Reference Example 1 Production of Polyphenylene Sulfide Resin (PPS-1) A 150-liter autoclave with stirring blades connected to a pressure gauge, thermometer, condenser, decanter, and rectifying tower was added to p-dichlorobenzene (hereinafter “p-DCB”). Abbreviated to 33.222 kg (226 mol), NMP 2.280 kg (23 mol), 47.23 wt% NaSH aqueous solution 27.300 kg (230 mol as NaSH), and 49.21 wt% NaOH aqueous solution 18.533 g ( 228 mol) was added as NaOH, and the temperature was raised to 173 ° C. over 5 hours under stirring in a nitrogen atmosphere. After distilling 27.300 kg of water, the autoclave was sealed. The p-DCB distilled azeotropically during dehydration was separated with a decanter and returned to the autoclave as needed. In the autoclave after the completion of the dehydration, the finely divided anhydrous sodium sulfide composition was dispersed in p-DCB. Since the NMP content in this composition was 0.069 kg (0.7 mol), 97 mol% (22.3 mol) of the charged NMP was a ring-opened product of NMP (4- (methylamino) It was shown to be hydrolyzed to the sodium salt of butyric acid (hereinafter abbreviated as “SMAB”). The amount of SMAB in the autoclave was 0.097 mol per mol of sulfur atoms present in the autoclave. When the total amount of NaSH and NaOH charged is changed to anhydrous Na ₂ S, the theoretical dehydration amount is 27.921 g. Therefore, 401 g (22.3 mol) out of the remaining water amount 621 g (34.5 mol) in the autoclave.
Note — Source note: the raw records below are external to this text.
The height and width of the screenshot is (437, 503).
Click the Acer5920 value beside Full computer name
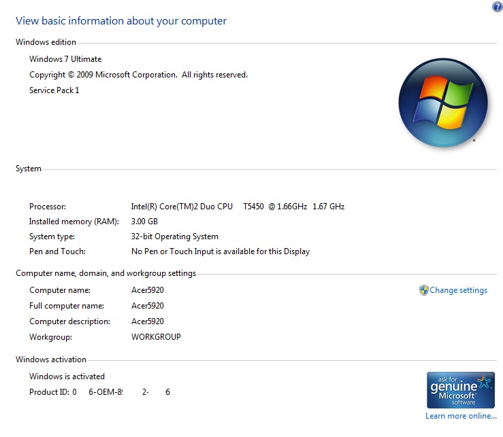click(147, 306)
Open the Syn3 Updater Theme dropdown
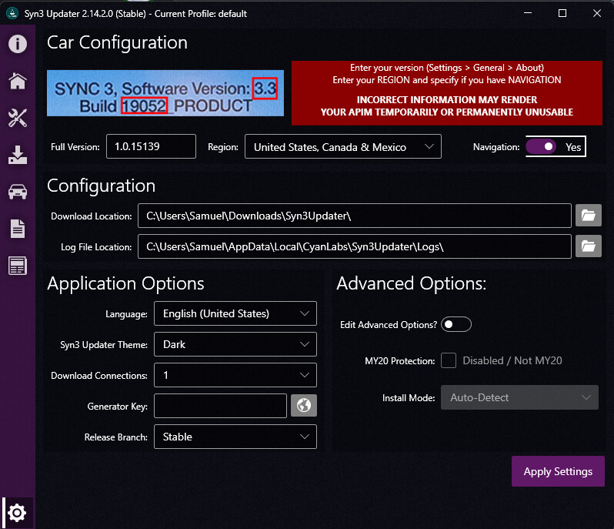This screenshot has height=529, width=614. pos(235,344)
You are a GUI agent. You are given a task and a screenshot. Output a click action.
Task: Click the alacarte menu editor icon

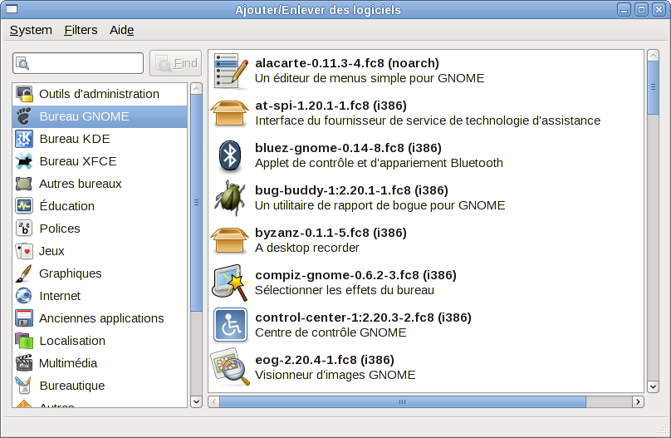(x=230, y=71)
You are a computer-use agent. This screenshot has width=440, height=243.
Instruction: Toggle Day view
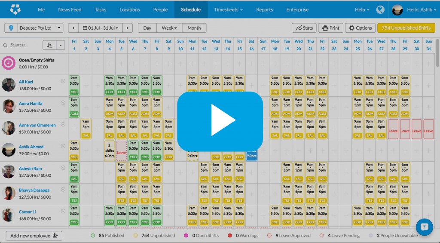click(147, 28)
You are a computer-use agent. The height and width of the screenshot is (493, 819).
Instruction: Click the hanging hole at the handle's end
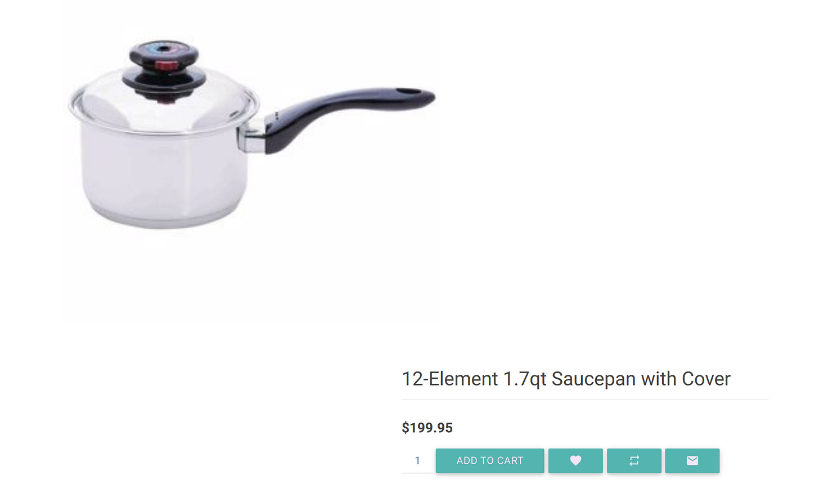tap(408, 92)
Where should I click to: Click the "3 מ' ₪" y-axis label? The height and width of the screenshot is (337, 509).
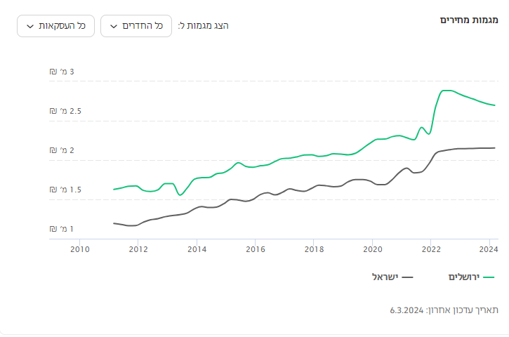coord(62,72)
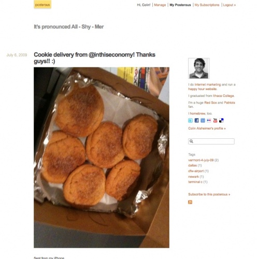This screenshot has height=259, width=257.
Task: Click the yellow posterous logo
Action: point(42,5)
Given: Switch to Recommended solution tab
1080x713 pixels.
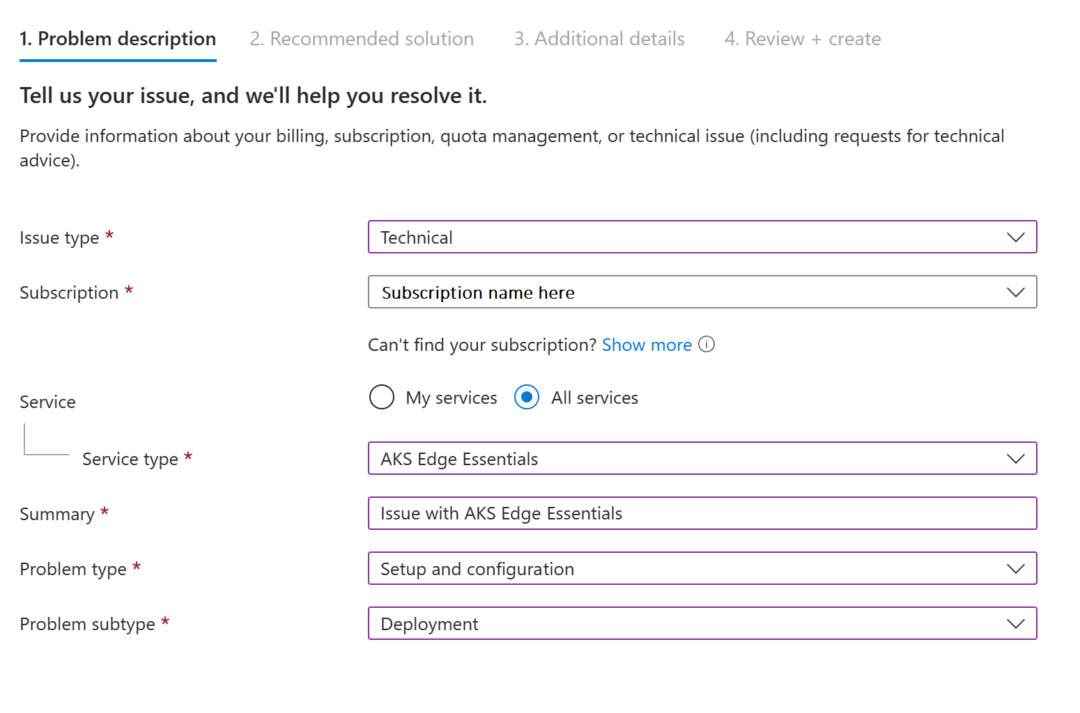Looking at the screenshot, I should (x=362, y=39).
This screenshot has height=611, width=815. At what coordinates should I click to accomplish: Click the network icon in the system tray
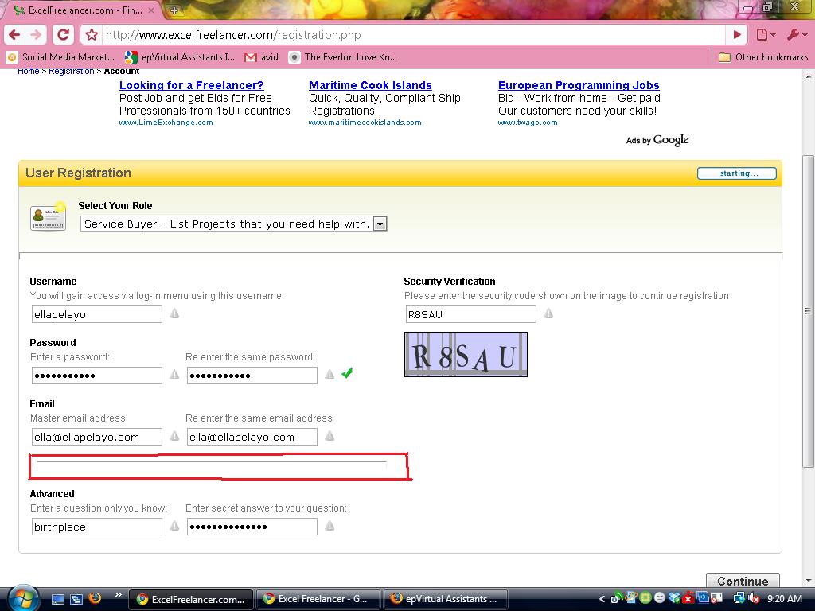coord(738,597)
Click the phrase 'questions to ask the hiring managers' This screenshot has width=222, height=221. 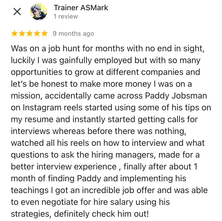coord(83,155)
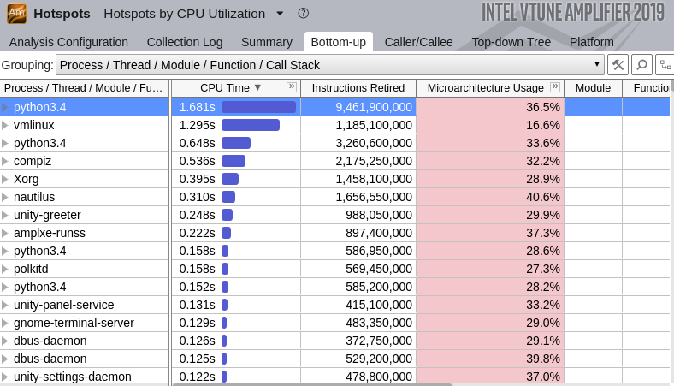Expand the nautilus process row

[5, 197]
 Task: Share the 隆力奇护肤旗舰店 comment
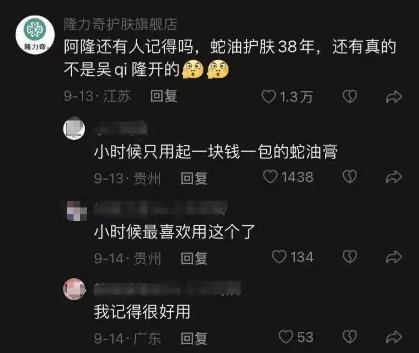(x=394, y=96)
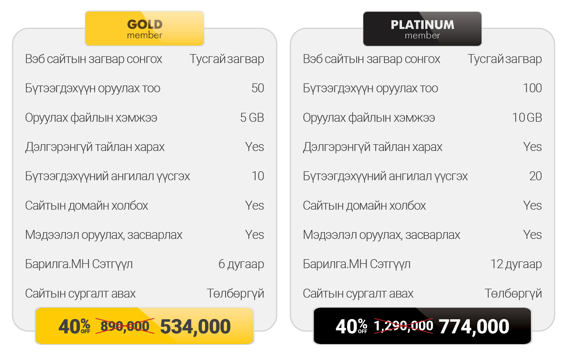
Task: Click "Тусгай загвар" value in Gold plan
Action: point(226,59)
Is consumed in the hydrolysis reaction of NMP and NaOH and does not exist in the autoclave as water, and the remaining 220 g (12.2 mol) remains in the autoclave in the form of water or crystal water. Was showing. The amount of water in the autoclave was 0.053 mol per mol of sulfur atoms present in the autoclave.
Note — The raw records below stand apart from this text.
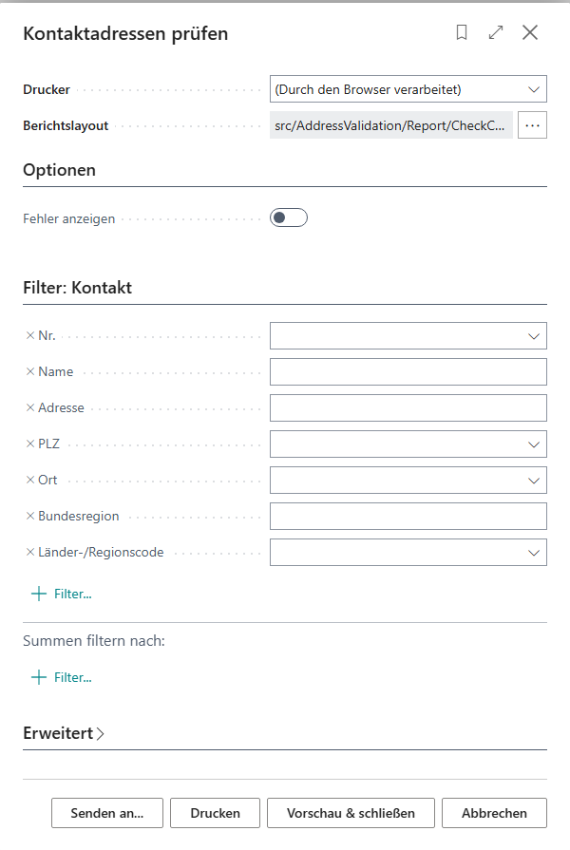Remove the Länder-/Regionscode filter X icon
The width and height of the screenshot is (570, 850).
(x=30, y=553)
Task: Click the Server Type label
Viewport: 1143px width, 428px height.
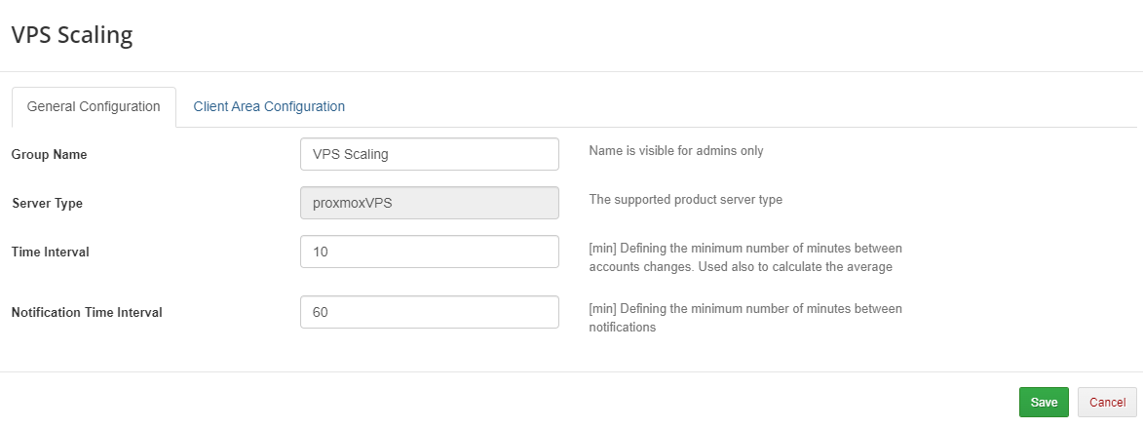Action: tap(47, 204)
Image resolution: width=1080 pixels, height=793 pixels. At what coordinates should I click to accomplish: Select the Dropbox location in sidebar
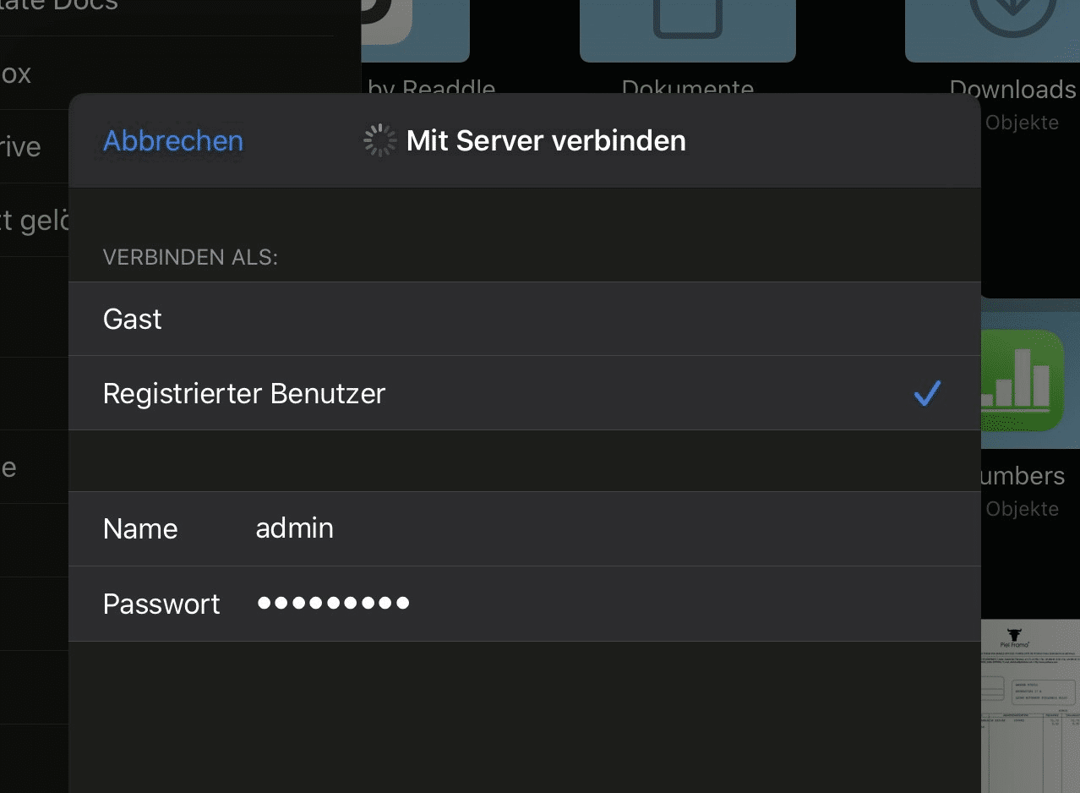[x=17, y=74]
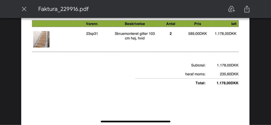Tap the Faktura_229916.pdf file title

coord(63,9)
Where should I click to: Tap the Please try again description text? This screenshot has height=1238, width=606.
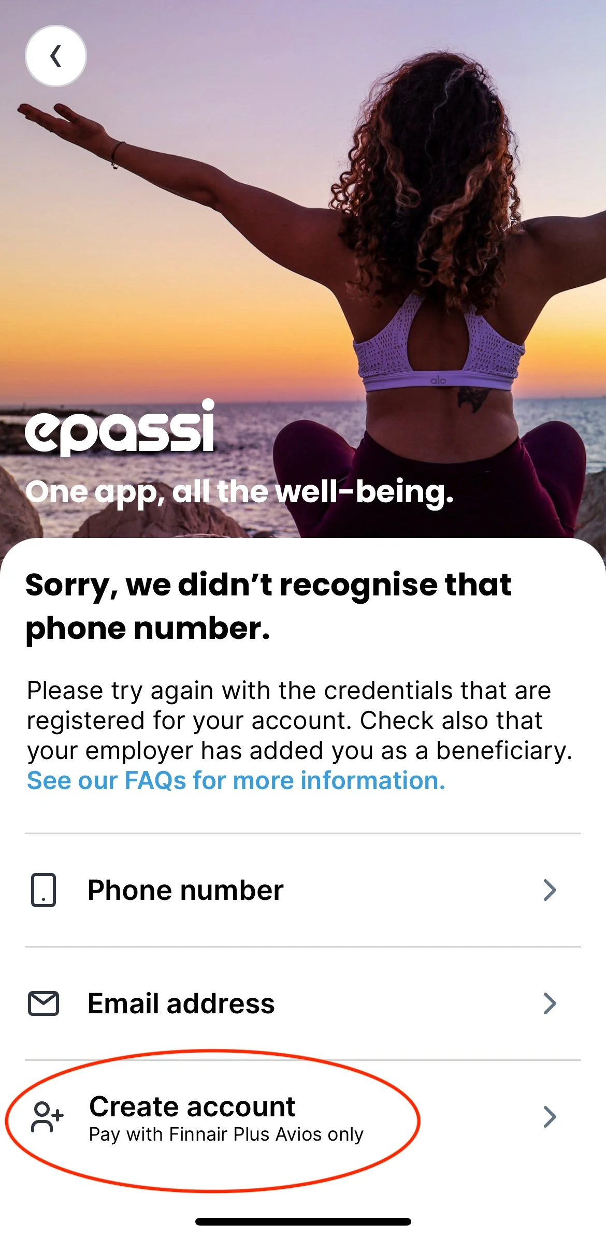[x=299, y=720]
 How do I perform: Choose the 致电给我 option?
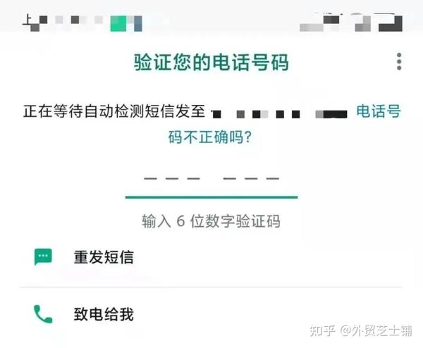coord(104,314)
  After completion of the dehydration step, the internal temperature was cooled to 160 ° C., a solution containing 47.492 kg (479 mol) of NMP was charged, and the temperature was raised to 185 ° C. The amount of water in the autoclave was 0.025 mol per 1 mol of NMP charged in step 2. When the gauge pressure reached 0.00 MPa, the valve connected to the rectifying column was opened, and the temperature was raised to an internal temperature of 200 ° C. over 1 hour. At this time, the cooling and the valve opening were controlled so that the rectification tower outlet temperature was 110 ° C. or lower. The distilled vapor of p-DCB and water was condensed by a condenser and separated by a decanter, and p-DCB was returned to the autoclave. The amount of distilled water was 179 g (9.9 mol), the water content in the autoclave was 41 g (2.3 mol), 0.005 mol per 1 mol of NMP charged after dehydration, and 1 mol of sulfur atoms present in the autoclave. It was 0.010 mol. The amount of SMAB in the autoclave was 0.097 mol per mol of sulfur atoms present in the autoclave, as in dehydration.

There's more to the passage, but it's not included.